DATASET RECORDS START

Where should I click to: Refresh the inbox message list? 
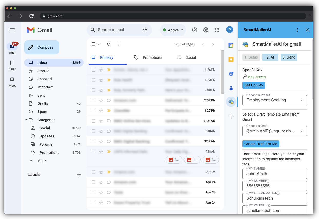[109, 44]

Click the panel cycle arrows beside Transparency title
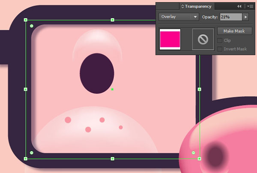coord(182,6)
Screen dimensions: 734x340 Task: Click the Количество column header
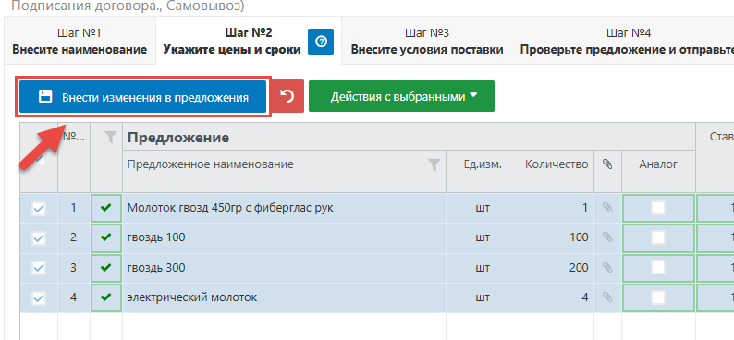(557, 164)
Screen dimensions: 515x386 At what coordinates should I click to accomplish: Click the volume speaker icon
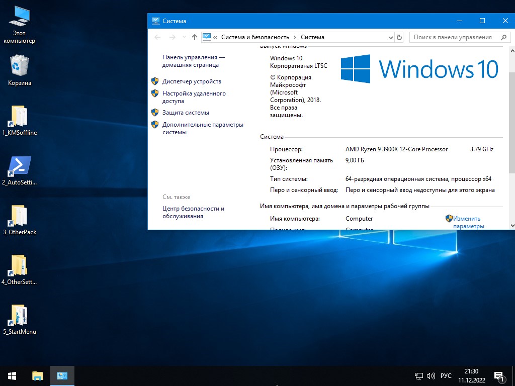pos(430,375)
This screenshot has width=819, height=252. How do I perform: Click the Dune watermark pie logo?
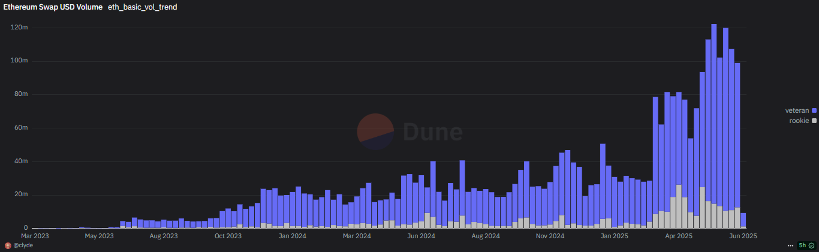coord(375,131)
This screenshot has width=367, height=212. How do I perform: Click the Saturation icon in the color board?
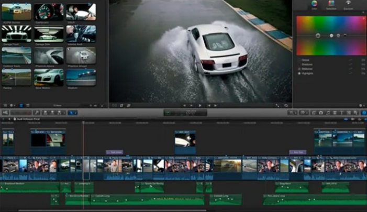[331, 4]
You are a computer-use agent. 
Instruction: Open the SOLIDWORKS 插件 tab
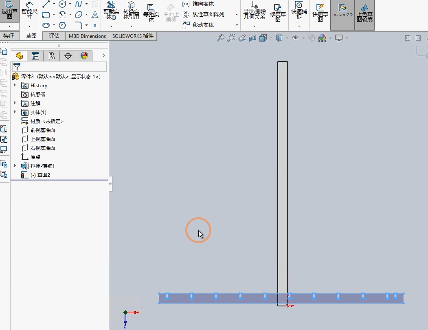tap(133, 36)
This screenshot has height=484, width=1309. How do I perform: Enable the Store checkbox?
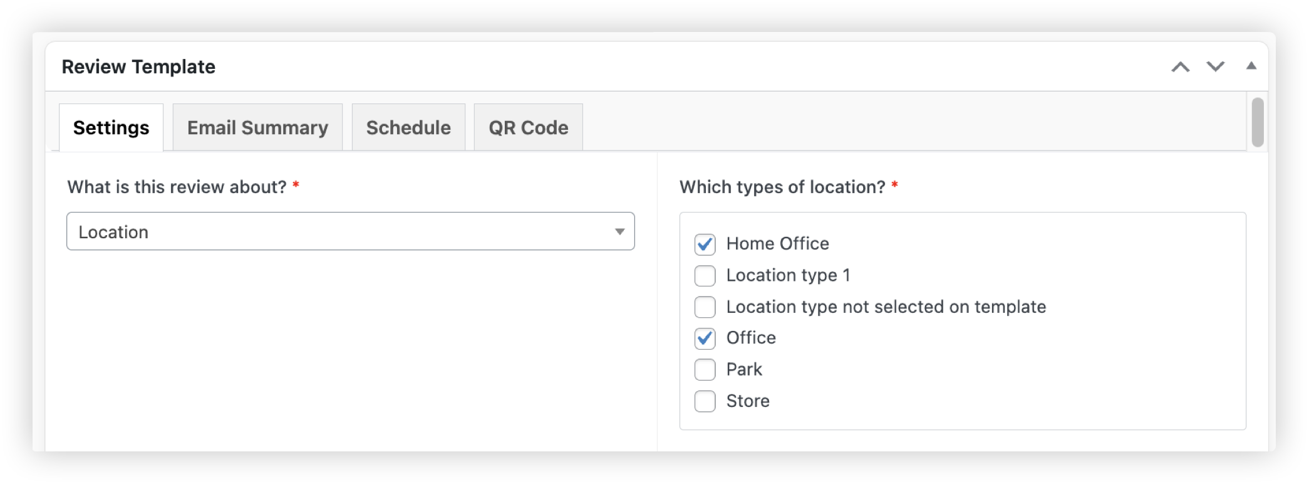tap(705, 401)
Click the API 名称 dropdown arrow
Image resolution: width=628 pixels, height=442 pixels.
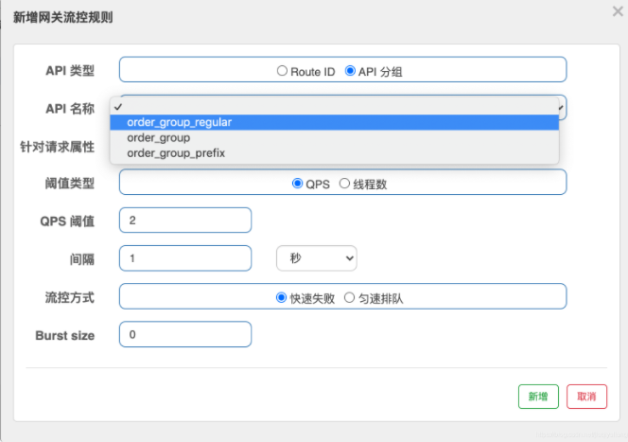pyautogui.click(x=560, y=108)
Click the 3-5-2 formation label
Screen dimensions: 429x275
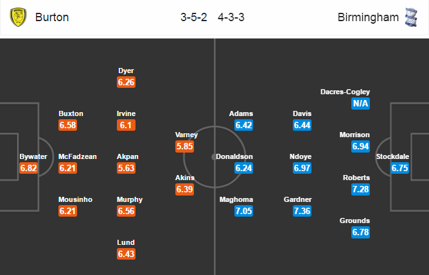click(x=194, y=17)
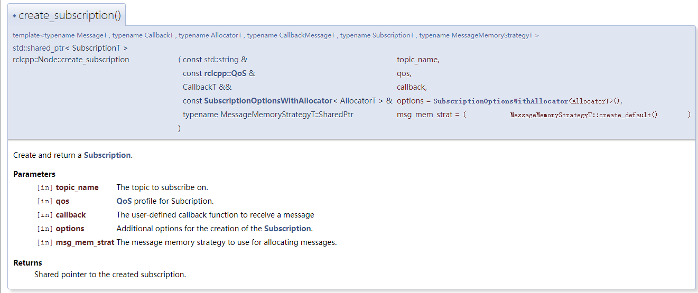Click MessageMemoryStrategyT::create_default() default value

(584, 115)
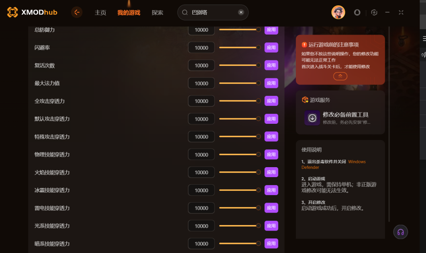Apply the 火焰技能穿透力 setting

click(x=271, y=172)
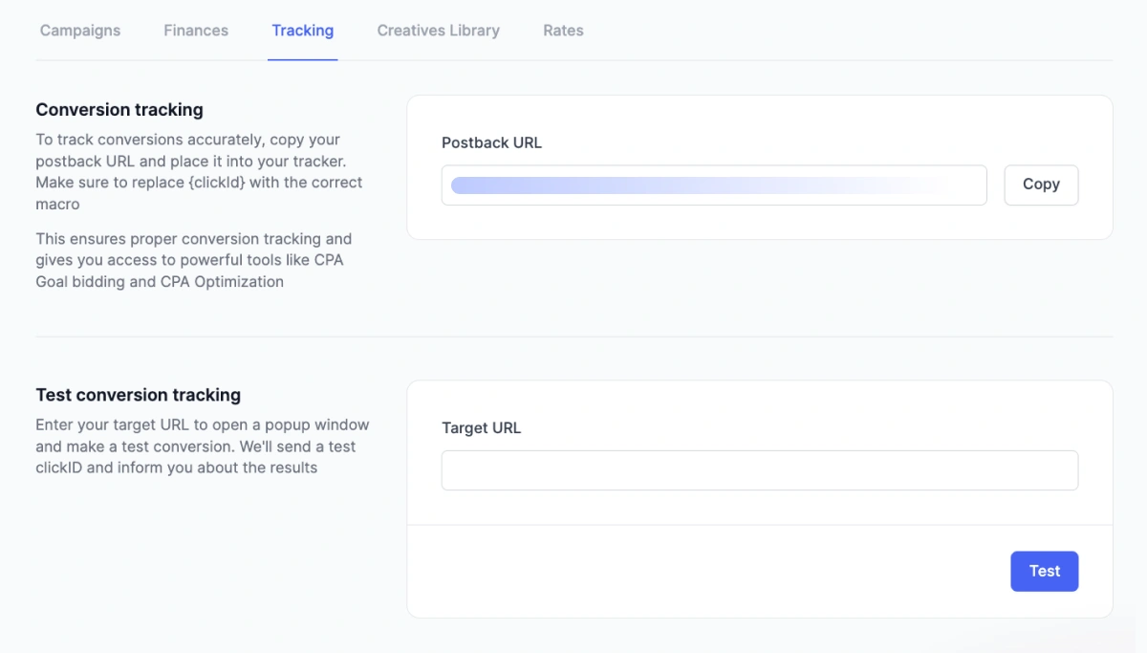Image resolution: width=1147 pixels, height=653 pixels.
Task: Copy the Postback URL
Action: [x=1041, y=185]
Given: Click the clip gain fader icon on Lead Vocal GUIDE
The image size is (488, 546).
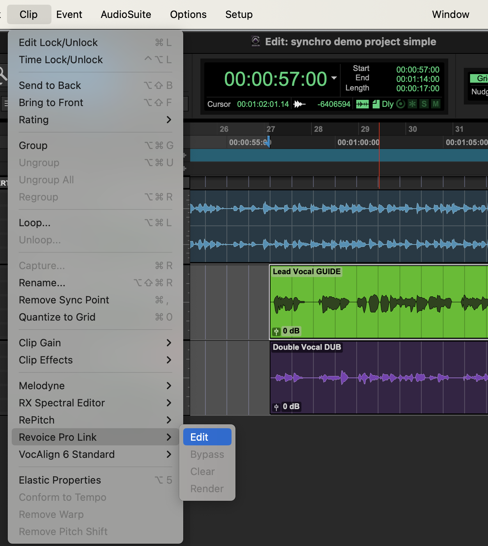Looking at the screenshot, I should click(x=276, y=332).
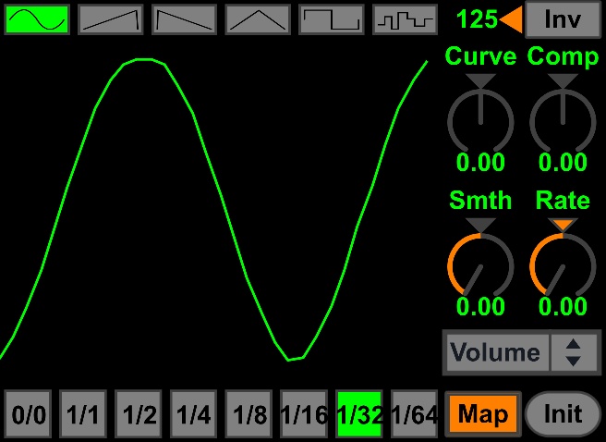Select the 1/16 rate division
606x442 pixels.
coord(304,414)
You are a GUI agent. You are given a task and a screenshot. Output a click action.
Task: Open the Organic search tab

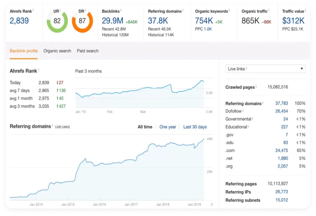click(x=57, y=51)
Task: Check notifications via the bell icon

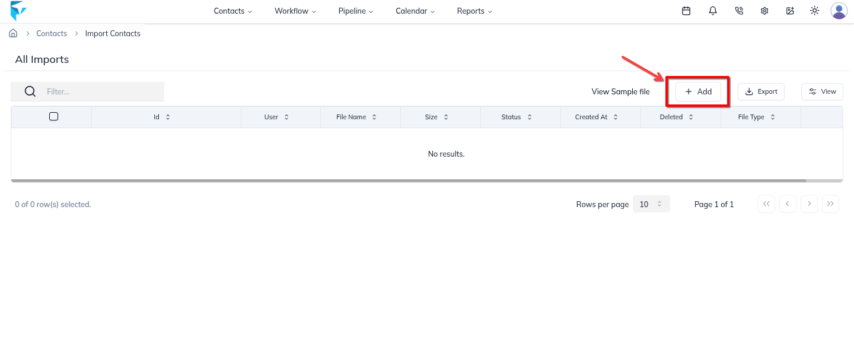Action: pyautogui.click(x=713, y=11)
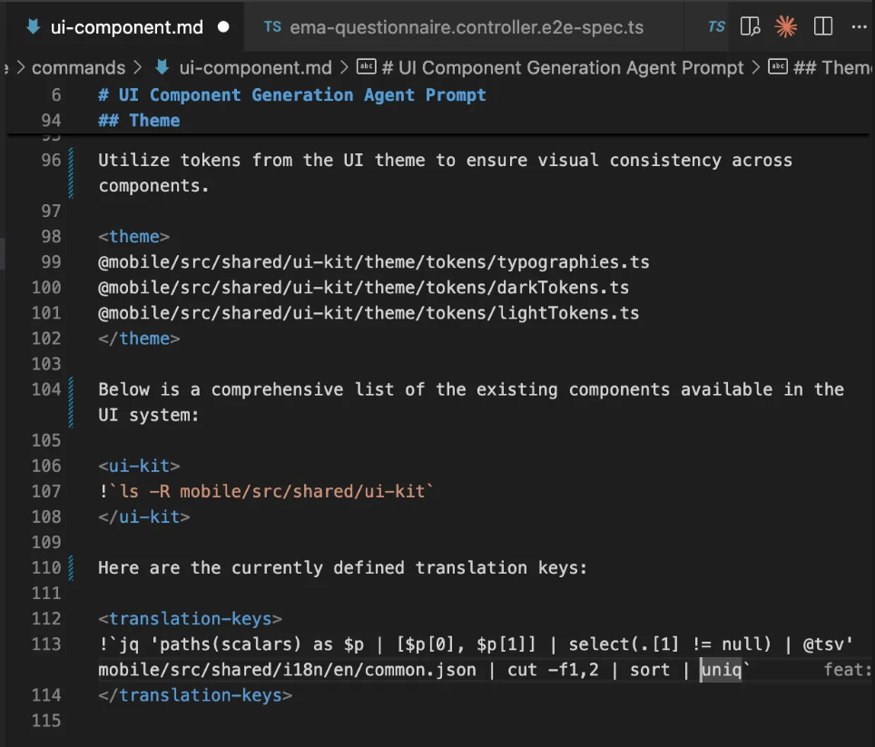Split the editor to the right
This screenshot has width=875, height=747.
pos(823,27)
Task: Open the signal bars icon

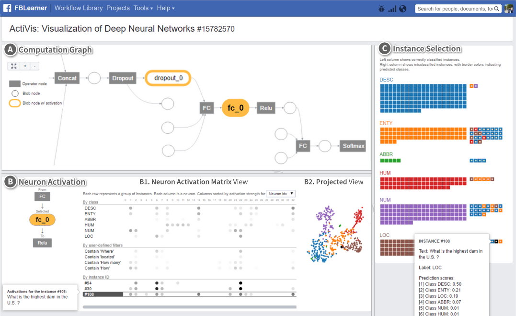Action: pos(392,9)
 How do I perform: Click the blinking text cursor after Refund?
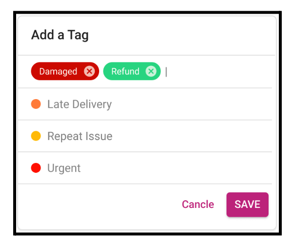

DATASET RECORDS END

# TASK TO CARRY OUT
The last line of the entries marks the end, and the line with "Task: Open the signal bars icon" marks the start. Output exactly those two lines and every line between them, nothing else, with the pictures left out.

# RESPONSE AREA
Task: Open the signal bars icon

Action: pos(392,9)
 How do I perform: Click the blinking text cursor after Refund?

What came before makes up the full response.